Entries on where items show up
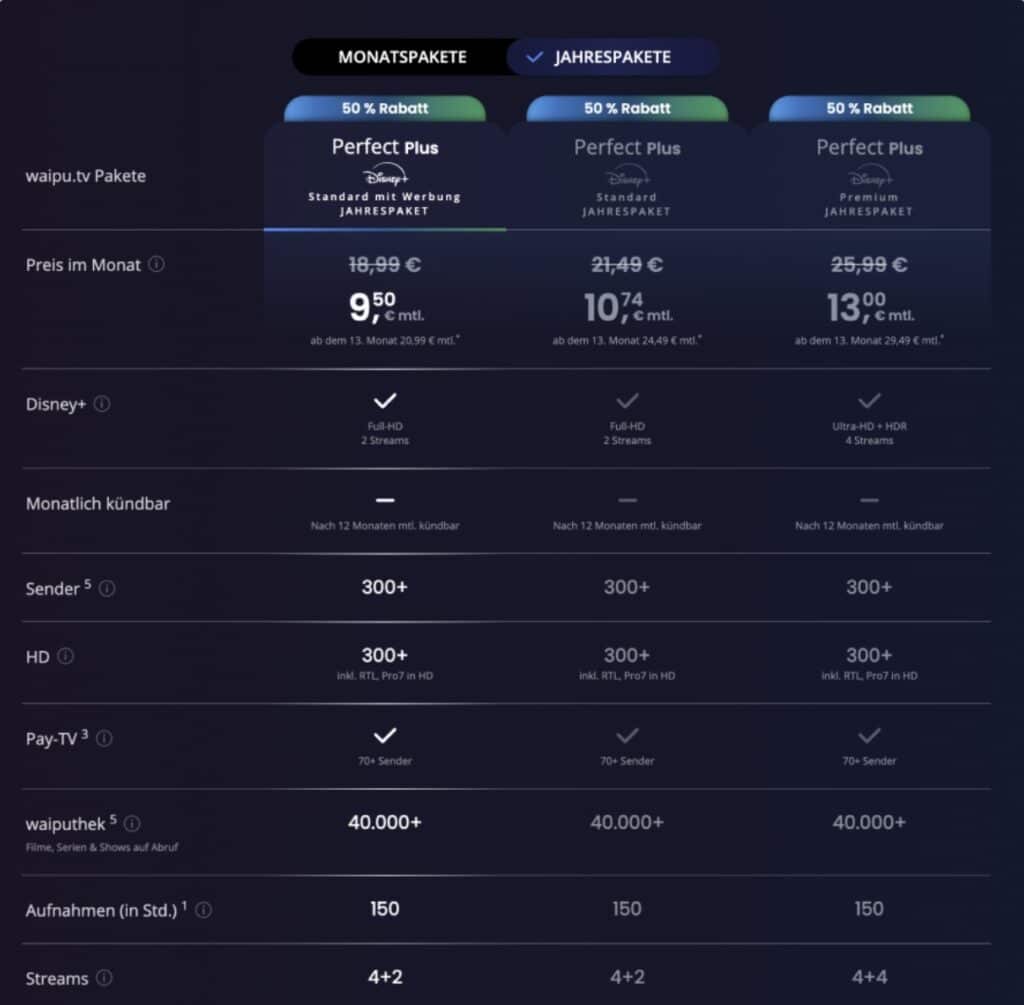The width and height of the screenshot is (1024, 1005).
Task: Click the 9,50 € mtl. price
Action: coord(385,307)
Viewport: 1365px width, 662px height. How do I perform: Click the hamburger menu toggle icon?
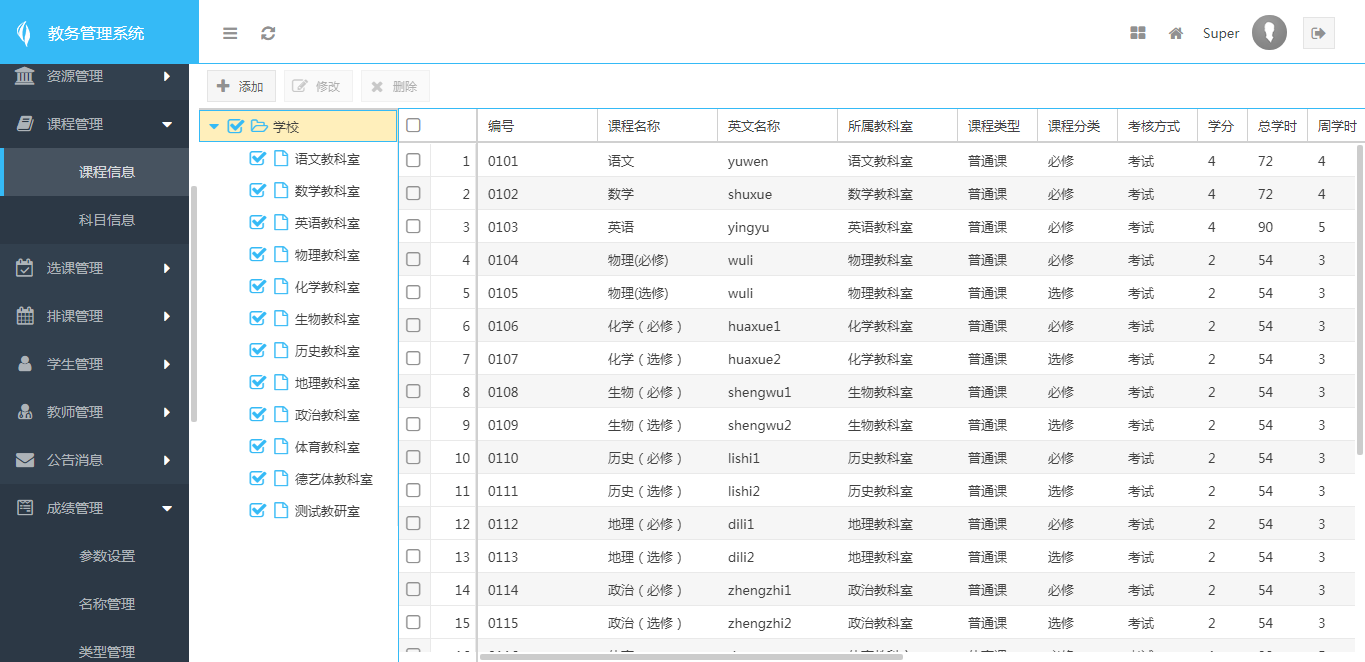pyautogui.click(x=230, y=33)
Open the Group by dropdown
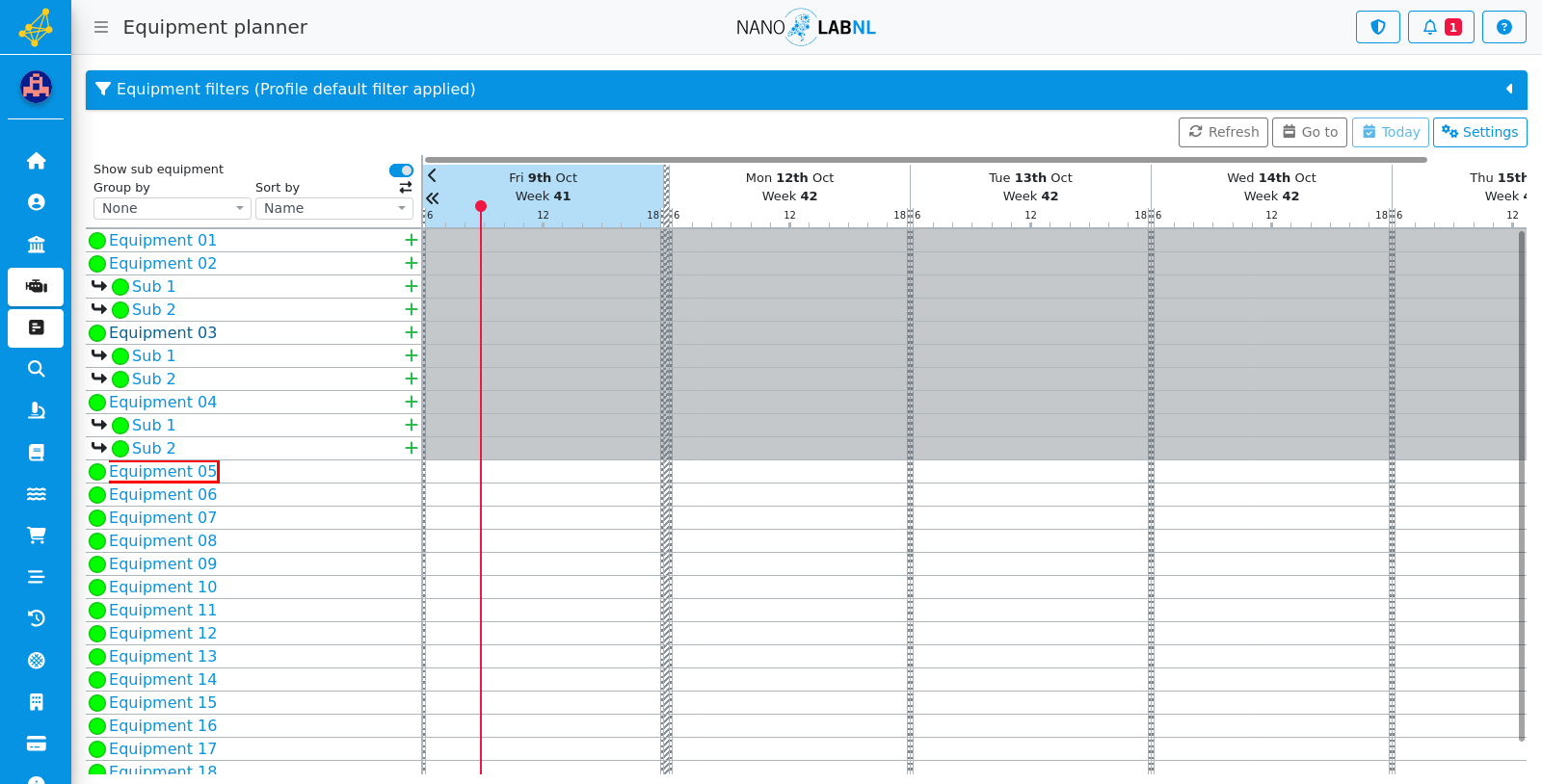 (173, 208)
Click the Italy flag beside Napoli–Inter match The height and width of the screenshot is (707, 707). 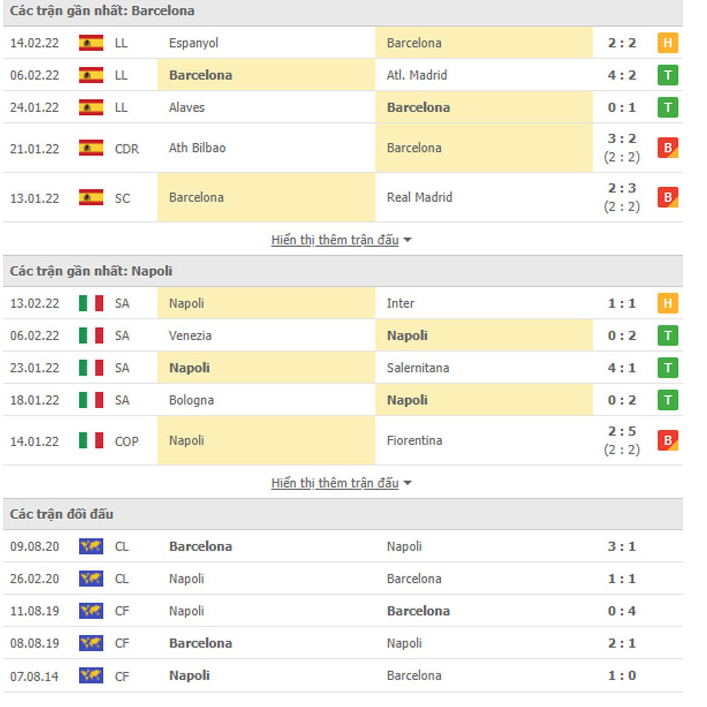(91, 303)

▶ _What needs to be done_
Rewrite the listing from its start up to and including the line with "pyautogui.click(x=230, y=33)", changing "hamburger menu" to "navigation menu" and keeping everything else the same. Omit the pictures.

▶ _Answer to the task_
The width and height of the screenshot is (1024, 1005).
Task: Click the 9,50 € mtl. price
Action: coord(385,307)
Viewport: 1365px width, 662px height. How do I perform: Click the navigation menu toggle icon?
pyautogui.click(x=230, y=33)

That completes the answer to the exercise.